## INSTRUCTIONS FOR THE TASK:
Find the line containing "You are a GUI", then print it and each following line through the end of the records, exactly and with nothing added; leave out any pictures.
*** DATA SECTION ***
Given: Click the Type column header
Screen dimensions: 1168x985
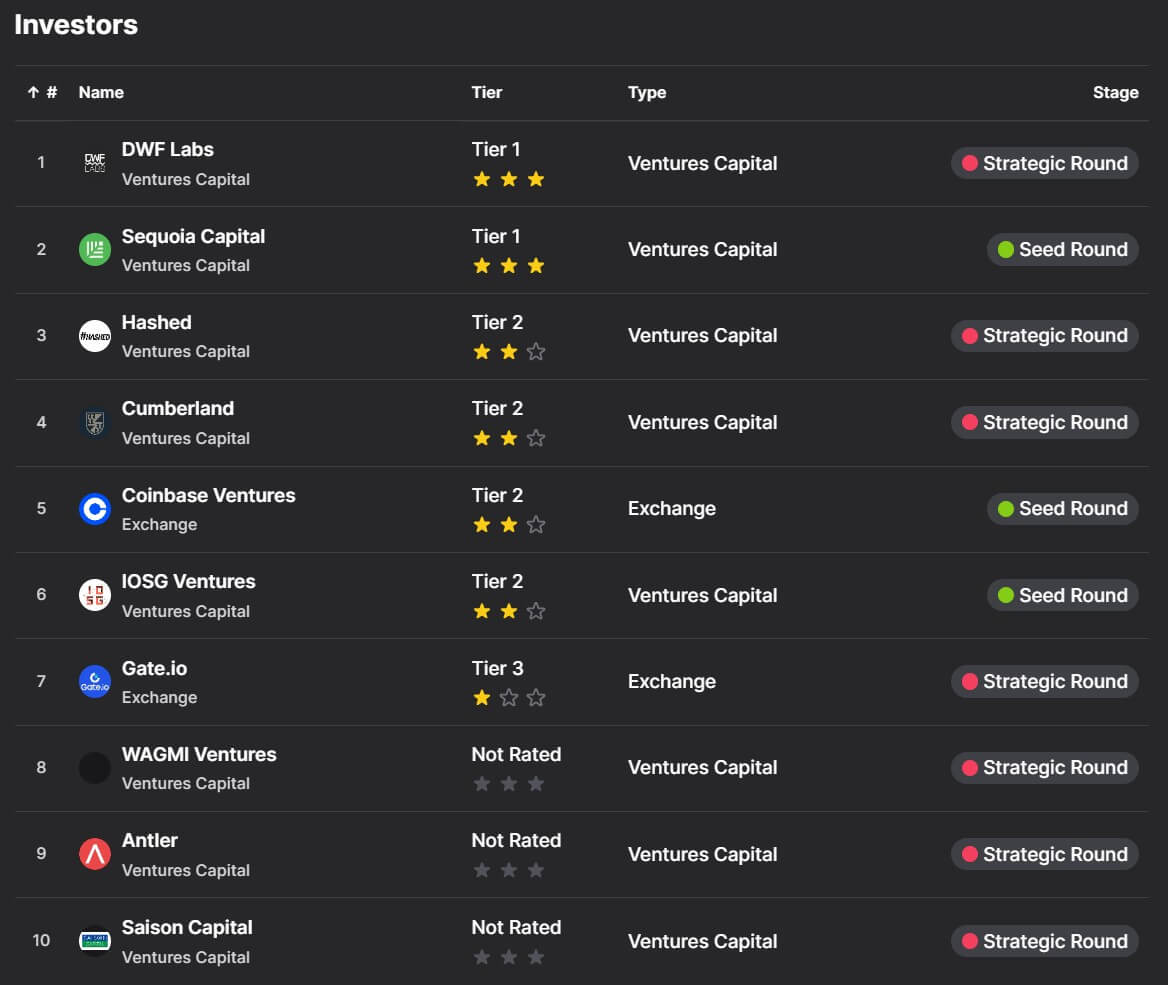Looking at the screenshot, I should click(x=647, y=92).
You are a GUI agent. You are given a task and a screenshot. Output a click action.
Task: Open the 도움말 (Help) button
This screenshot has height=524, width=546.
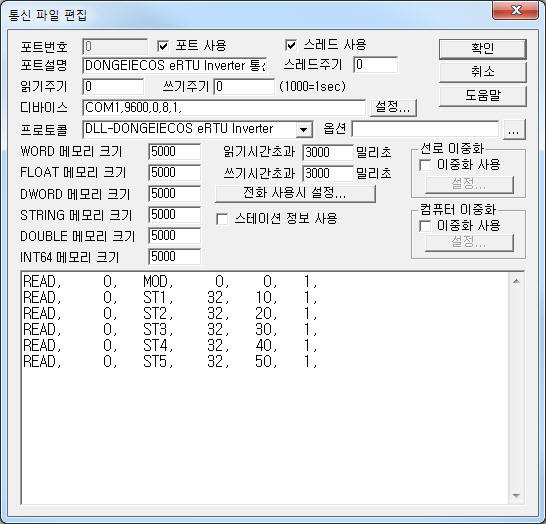coord(482,96)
*** End of DATA SECTION ***
## RESULT BELOW:
You are a GUI agent. You are given a task and a screenshot. Output a click action.
Task: Open the 도움말 (Help) button
This screenshot has height=524, width=546.
coord(482,96)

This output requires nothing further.